A Minimum of Fuel Is Necessary for Tolbutamide to Mimic the Effects of Glucose on Electrical Activity in Pancreatic ß-Cells1

Jean-Claude Henquin

Unité d’Endocrinologie et Métabolisme, University of Louvain Faculty of Medicine, UCL 55.30, B 1200 Brussels, Belgium

Address all correspondence and requests for reprints to: Dr. J. C. Henquin, Unité d’Endocrinologie et Métabolisme, UCL 55.30, avenue Hippocrate 55, B-1200 Brussels, Belgium.

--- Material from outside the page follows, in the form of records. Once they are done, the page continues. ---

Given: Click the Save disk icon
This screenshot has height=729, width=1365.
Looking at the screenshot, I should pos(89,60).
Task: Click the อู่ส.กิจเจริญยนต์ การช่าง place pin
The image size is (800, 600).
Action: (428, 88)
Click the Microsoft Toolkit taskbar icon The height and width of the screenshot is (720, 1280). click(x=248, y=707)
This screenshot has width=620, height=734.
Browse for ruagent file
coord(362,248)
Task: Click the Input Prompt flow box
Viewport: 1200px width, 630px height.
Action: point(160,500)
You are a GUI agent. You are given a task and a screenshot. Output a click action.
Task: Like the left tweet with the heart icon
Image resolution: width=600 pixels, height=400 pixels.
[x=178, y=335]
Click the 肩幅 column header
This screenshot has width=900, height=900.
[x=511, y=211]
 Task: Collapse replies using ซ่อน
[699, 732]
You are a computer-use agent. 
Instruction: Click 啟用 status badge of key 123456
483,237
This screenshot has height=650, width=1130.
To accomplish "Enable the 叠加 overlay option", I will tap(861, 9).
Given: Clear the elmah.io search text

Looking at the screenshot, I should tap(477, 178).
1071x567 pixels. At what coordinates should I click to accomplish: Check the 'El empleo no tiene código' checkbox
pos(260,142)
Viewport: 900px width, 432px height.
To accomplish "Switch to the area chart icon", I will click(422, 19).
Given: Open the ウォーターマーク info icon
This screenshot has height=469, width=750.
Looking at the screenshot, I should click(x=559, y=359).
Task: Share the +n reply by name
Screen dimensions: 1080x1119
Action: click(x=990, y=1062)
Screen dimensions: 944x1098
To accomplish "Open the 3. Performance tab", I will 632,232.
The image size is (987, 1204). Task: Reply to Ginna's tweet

Glucose stimulation of pancreatic ß-cells triggers electrical activity (slow waves of membrane potential with superimposed spikes) that is best monitored with intracellular microelectrodes. Closure of ATP-sensitive K+ channels underlies the depolarization to the threshold potential and participates in the increase in electrical activity produced by suprathreshold (>7 mM) concentrations of glucose, but it is still unclear whether this is the sole mechanism of control. This was investigated by testing whether blockade of ATP-sensitive K+ channels by low concentrations of tolbutamide is able to mimic the effects of glucose on mouse ß-cell electrical activity even in the absence of the sugar. The response to tolbutamide was influenced by the duration of the perifusion with the low glucose medium. Tolbutamide (25 µM) caused a rapid and sustained depolarization with continuous activity after 6 min of perifusion of the islet with 3 mM glucose, and a progressive depolarization with slow waves of the membrane potential after 20 min. In the absence of glucose, the ß-cell response to tolbutamide was a transient phase of depolarization with rare slow waves (6 min) or a silent, small, but sustained, depolarization (20 min). Readministration of 3 mM glucose was sufficient to restore slow waves, whereas an increase in the glucose concentration to 5 and 7 mM was followed by a lengthening of the slow waves and a shortening of the intervals. In contrast, induction of slow waves by tolbutamide proved very difficult in the absence of glucose, because the ß-cell membrane tended to depolarize from a silent level to the plateau level, at which electrical activity is continuous. Azide, a mitochondrial poison, abrogated the electrical activity induced by tolbutamide in the absence of glucose, which demonstrates the influence of the metabolism of endogenous fuels on the response to the sulfonylurea. The partial repolarization that azide also produced was reversed by increasing the concentration of tolbutamide, but reappearance of the spikes required the addition of glucose. It is concluded that inhibition of ATP-sensitive K+ channels is not the only mechanism by which glucose controls electrical activity in ß-cells.